# Masked Language Modeling (MLM)
Masked Language Modeling (MLM) is a self-supervised learning task used during the pre-training of language models like BERT. In MLM, a certain percentage of tokens in the input text are masked (replaced with a special [MASK] token), and the model is trained to predict the original value of the masked tokens based on the surrounding context.

In [3]:
! pip install transformers



Looking in indexes: https://pypi.org/simple, https://us-python.pkg.dev/colab-wheels/public/simple/


In [4]:
import torch
from transformers import BertTokenizer

tokenizer = BertTokenizer.from_pretrained('bert-base-uncased')

# Example input sentence
sentence = "I love playing [MASK]."

# Tokenize the input sentence
tokens = tokenizer.tokenize(sentence)

# Mask a token randomly
masked_index = 3
tokens[masked_index] = '[MASK]'

# Convert tokens to input IDs
input_ids = tokenizer.convert_tokens_to_ids(tokens)

# Convert input IDs to tensors
input_ids_tensor = torch.tensor([input_ids])

# Create a mask tensor indicating the masked positions
mask_tensor = (input_ids_tensor == tokenizer.mask_token_id)

# Prepare the labels tensor with the original values of masked tokens
labels_tensor = torch.tensor(input_ids)

# Print the input IDs, mask, and labels tensors
print("Input IDs:", input_ids_tensor)
print("Mask:", mask_tensor)
print("Labels:", labels_tensor)

Input IDs: tensor([[1045, 2293, 2652,  103, 1012]])
Mask: tensor([[False, False, False,  True, False]])
Labels: tensor([1045, 2293, 2652,  103, 1012])


In the above example, we start with an input sentence and tokenize it using a BERT tokenizer. We randomly select a token to be masked and replace it with the special [MASK] token. Then, we convert the tokens to input IDs using the tokenizer. We create a mask tensor that indicates the positions of the masked tokens. Finally, we prepare the labels tensor with the original values of the masked tokens. The input IDs, mask, and labels tensors can be used as training data for the MLM task during the pre-training phase of a language model like BERT.
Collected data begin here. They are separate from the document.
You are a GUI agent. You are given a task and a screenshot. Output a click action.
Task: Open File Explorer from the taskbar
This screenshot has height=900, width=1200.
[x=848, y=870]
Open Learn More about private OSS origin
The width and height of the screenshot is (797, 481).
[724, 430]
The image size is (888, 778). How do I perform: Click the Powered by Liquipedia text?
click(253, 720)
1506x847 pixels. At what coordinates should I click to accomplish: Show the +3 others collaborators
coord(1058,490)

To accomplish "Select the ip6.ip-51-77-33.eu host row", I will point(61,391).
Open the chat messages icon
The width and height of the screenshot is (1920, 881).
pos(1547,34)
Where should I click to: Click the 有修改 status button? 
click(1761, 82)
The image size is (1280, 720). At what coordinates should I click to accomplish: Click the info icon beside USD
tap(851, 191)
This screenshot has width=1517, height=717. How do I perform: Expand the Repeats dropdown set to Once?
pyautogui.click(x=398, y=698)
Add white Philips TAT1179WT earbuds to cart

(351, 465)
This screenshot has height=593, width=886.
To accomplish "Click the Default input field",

Some weights of the model checkpoint at bert-base-uncased were not used when initializing BertForMaskedLM: ['cls.seq_relationship.bias', 'cls.seq_relationship.weight']
- This IS expected if you are initializing BertForMaskedLM from the checkpoint of a model trained on another task or with another architecture (e.g. initializing a BertForSequenceClassification model from a BertForPreTraining model).
- This IS NOT expected if you are initializing BertForMaskedLM from the checkpoint of a model that you expect to be exactly identical (initializing a BertForSequenceClassification model from a BertForSequenceClassification model).


# How to use it in training 

In [10]:
import torch
import torch.nn as nn
from transformers import BertForMaskedLM, BertTokenizer

# Load pre-trained BERT model and tokenizer
model = BertForMaskedLM.from_pretrained('bert-base-uncased')
tokenizer = BertTokenizer.from_pretrained('bert-base-uncased')

# Example training data
input_sequence = "I love [MASK] soccer."
target_sequence = "playing"

# Tokenize the input and target sequences
input_tokens = tokenizer.tokenize(input_sequence)
target_tokens = tokenizer.tokenize(target_sequence)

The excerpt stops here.